I purchased the house before marriage, and am still the only person named on the deed. We lived there together shortly after I purchased it, and were married while living there. We moved on to another house and are now renting the first house out.
Do I claim 100% of the income because I'm the only one on the deed?
Do we both claim 50% because we are now married and it's part of the family assets?
Does she claim 50% of the increase in value since marriage, and I claim the rest?
Does she claim some other percentage?
Thank you for your help.


----------



## MoneyGal (Apr 24, 2009)

For the purposes of rental income, the house is 100% yours. Ownership of the capital gain from the property is distinct from attribution of the income from the property. 

If you and your wife are in different tax brackets / expect to have variable income over time, it may make sense as a tax planning tactic to share ownership of the home by putting her on the deed - however: 1. this is a different conversation than the ownership/attribution of the income and 2. you should get professional tax advice before you make any changes to the deed. In the absence of your wife's name on the deed, the income arising from the rental is 100% yours. 

Finally, if/when you sell the rental house, you may be able to shield part of any gain from taxation by declaring that house as your principal residence for the time during which you lived in it. Note, though, that your *matrimonial home* (for the purposes of marriage/divorce) is distinct (from a tax and family law POV) from your *principal residence.* That is, the actual building can be the same, but these are distinct concepts in law and taxation. 

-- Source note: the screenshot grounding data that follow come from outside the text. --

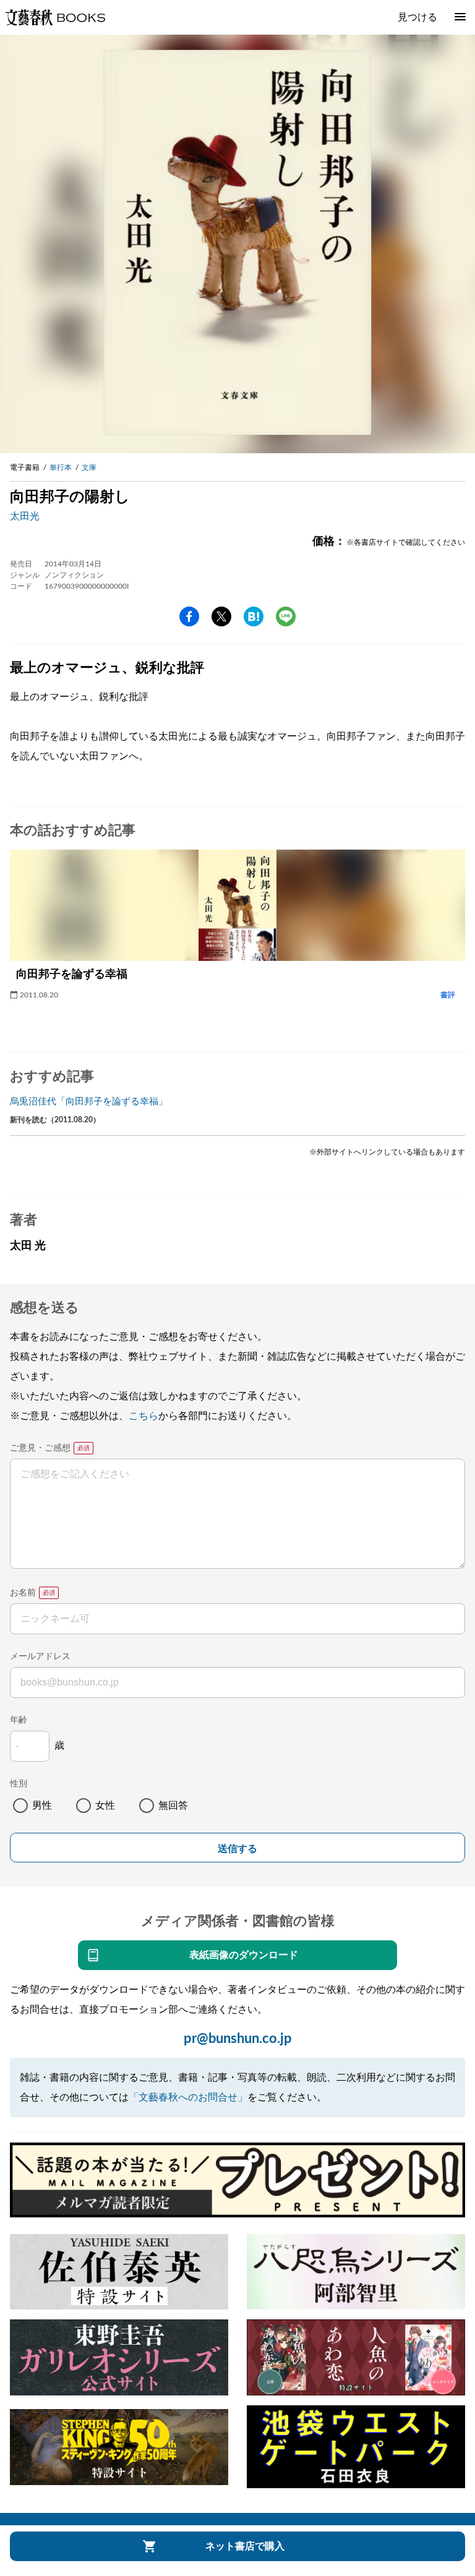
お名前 (23, 1593)
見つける (417, 17)
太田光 (25, 516)
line (286, 616)
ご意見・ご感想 (40, 1448)
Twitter (221, 616)
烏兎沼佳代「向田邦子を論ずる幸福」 (89, 1101)
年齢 (18, 1720)
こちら (143, 1416)
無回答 (173, 1805)
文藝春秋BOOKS (55, 17)
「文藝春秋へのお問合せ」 (188, 2097)
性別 (18, 1784)
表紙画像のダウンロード (243, 1955)
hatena (253, 616)
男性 (42, 1805)
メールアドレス (40, 1656)
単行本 (60, 467)
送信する (237, 1848)
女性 (105, 1805)
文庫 (89, 467)
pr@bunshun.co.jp (238, 2038)
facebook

I hope I haven't confused things with this additional info, but I tried to answer all of your questions!


----------



## rikk (May 28, 2012)

Apologies for butting in, MG, quick question while the topic is posted, thanks. My understanding, in my marriage the house is registered in my name, in Ontario ... I assume that I could sell the house should I choose to as it is registered in my name, and the proceeds would be mine (in reality selling would be a joint decision etc. etc.)? Divorce I know is different, division of property.


----------



## MoneyGal (Apr 24, 2009)

Rikk. Think of it this way: you actually only divide your property when the marriage ends. It's funny (to me at least) when you think about it: divorce imposes an equalization of property - during the marriage you can divide your property as unequally as you (both) like.


----------



## MoneyGal (Apr 24, 2009)

And to actually answer your question: yes, you can sell your own asset without involving your spouse. A rental house is no different from a car or a stamp collection in this regard.


----------



## rikk (May 28, 2012)

Thank you :encouragement:


----------



## Eufrades (Apr 7, 2013)

Thanks MoneyGal, That clears up everything I need to do my taxes this year. Guess it's tine to go find a good accountant.


----------